Dennis Cozzalio and I are going to recap American Horror Story's first season at our respective blogs. Each Monday, one of us will will start the discussion and we'll go back-and-forth on our respective blogs. I am posting Dennis's second post on "Halloween, Part 1" here, but you can also follow along with our conversation at Sergio Leone and the Infield Fly Rule. Read on for some more of Dennis's thoughts on the fourth episode of season one.
Whew. When they called it Labor Day they weren’t kidding. Oh, wait. The holiday is intended to be a break from work, a tribute to those who work their asses off all year. Yet unless I actively contrive to take some time off, it inevitably turns out to be a ludicrously busy weekend for me, work-wise and otherwise. On top of that, a family wedding-- a far happier priority, by the way—is taking precedence over everything else. So there’s not going to be a huge window of time to respond to your thoughts on “Halloween, Part 1,” but I’ll do my best.
Of course I’m disappointed that you didn’t care much for the episode. But in reading your post, and seeing the episode again for what now must be the fourth or fifth time, I was struck by how much of your reaction—specifically in regard to the general tone of (some of) the dialogue and how overwritten it tends to be at times, in this episode and in the series in general—I agreed with. I’d have to go back and look to be sure, but if I didn’t explicitly complain about it to you in one of the “Pilot” posts, this has been a sticking point for me from the beginning and at the risk of being slightly off-topic (or at least off-episode) I’ll bitch about it now in the hope of illuminating the current episode as well.
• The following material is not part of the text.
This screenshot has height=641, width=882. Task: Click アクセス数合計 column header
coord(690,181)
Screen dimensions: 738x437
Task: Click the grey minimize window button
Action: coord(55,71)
In interviews Ryan Murphy is understandably proud of his cast and likes to promote their talent and agility with the material, and I’ve heard him crow about how the vicious argument scene between Ben and Vivien that immediately precedes their passionate screw (the one we don’t see, which itself precedes the deeply disturbing screw Vivien has with the Rubber Man, which we do see) has been used in acting classes and how it wouldn’t be as effective without the element of emotional vitality that Dylan McDermott and Connie Britton bring to it.